Finance Minister Brian Lenihan turned Santa for the financial institutions this week with an announcement of a whopping €10 billion investment in the state's biggest banks and building societies.
The move - proportionately a vastly greater "gift" than the British government's £50 billion sterling bailout of the much larger U.K. banking sector - drew mixed optimistic and skeptical reaction.
Optimism was reflected in initial dramatic increases in the value of bank shares.
AIB shares were up 3.5% in the first hour of trading on Monday morning following the surprise government overnight announcement. Anglo-Irish shares were up almost 13% and Bank of Ireland almost 16.5%, while Irish Life and Permanent shares were up more than 5%.
But trading steadied as opposition politicians and financial experts began to question the lack of detail in the government announcement.
The government statement followed a seven and a half-hour meeting on Sunday at which Taoiseach (Prime Minister) Brian Cowen and Lenihan discussed measures to restore stability to the main Irish banks which lost more than €56 billion of their market capitalization since the stock market peaked in February 2007.
The statement said, "The state's investment may take the form of preference shares and/or ordinary shares and the state may where appropriate participate on an underwriting basis. In principle, existing shareholders will be expected to have the right to subscribe for new capital on the same terms as the government."

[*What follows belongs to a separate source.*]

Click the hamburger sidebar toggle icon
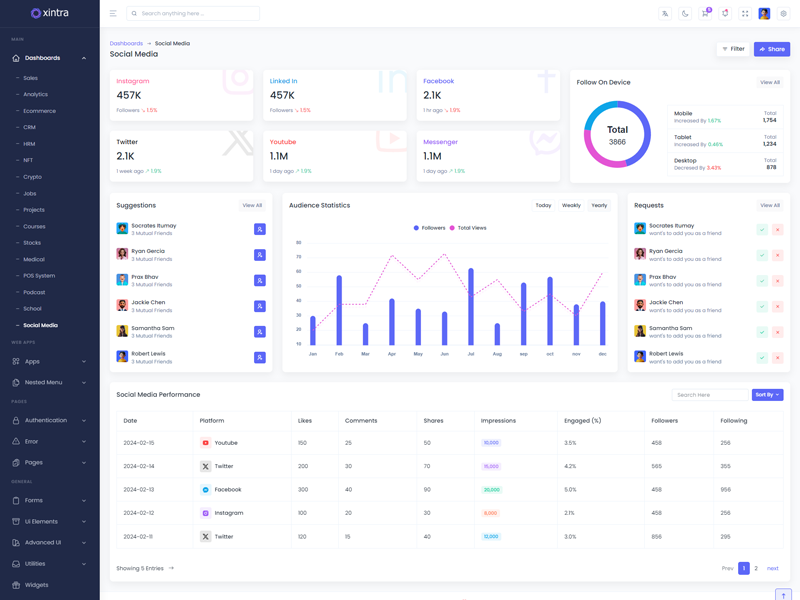This screenshot has width=800, height=600. pos(113,14)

While the statement said institutions are being asked to submit their proposals "by early January," it was understood that the government expects to rapidly advance the recapitalization plan this week.
It was also understood that Lenihan believes there must be senior management changes in any institution supported by the state.
He said on Monday morning, "What I'm mainly concerned about is that the banks are in a position to extend credit.
"That's why we want to make this gesture, a demonstration of confidence in the banks, by upping their capital to show that their buffers are so strong they are indestructible."
Lenihan said there would be "tough discussions" with banks on the details of any state injection of funds.
The government plans to use money from the National Pension Reserve Fund, or another public source, to support existing shareholders and new private investors. Legislation underpinning the pension fund will be amended.
Ireland's largest business representative group, IBEC, welcomed the recapitalization announcement.
IBEC director general Turlough O'Sullivan said, "A strong and competitive banking sector is vital if Ireland is to succeed and prosper in these very challenging economic times.
"Given the unprecedented global financial turmoil and the knock-on effect that this is having on jobs and the wider economy, it is necessary for the government to take this decisive action."
But the main opposition political parties were skeptical.
Fine Gael described the government's plans as "sketchy." The party said they amounted to "little more than a re-statement" of intentions when the banking crisis exploded 10 weeks ago.
Fine Gael finance spokesman Richard Bruton said, "It seems designed more to buy time for the government than to actually get cash flowing again through our banks.
"Two and a half months after the announcement of the banks' guarantee, other countries are much further down the road in recapitalizing their banks than we are."
Bruton told RTE Radio's "Morning Ireland" current affairs program, "I think you'd have to reckon there's some anticipation of difficulties ahead, and the minister wants to make a pre-emptive move to try and bolster confidence. This doesn't yet represent a strategy."
But Bruton also conceded, "On a positive note, it does mean the minister has moved from the view he had where he would only put money into banks as a last resort."
The Labor Party's finance spokesperson, Joan Burton, dismissed the bank recapitalization move as a "non-decision."
She said Sunday night's announcement was "astonishingly short on detail" and showed "no determination to address this issue in a way that is decisive and confidence-building."
She added, "Any state investment or co-investment must be accompanied by conditions that will protect the taxpayers and give the State an upside once the banks return to profitability."
The fund is available to the institutions included in the €440 billion bank guarantee scheme an-nounced in September.
Financial analysts said the collapse in Anglo Irish Bank's share price last week forced the government to finally produce a recapitalization plan.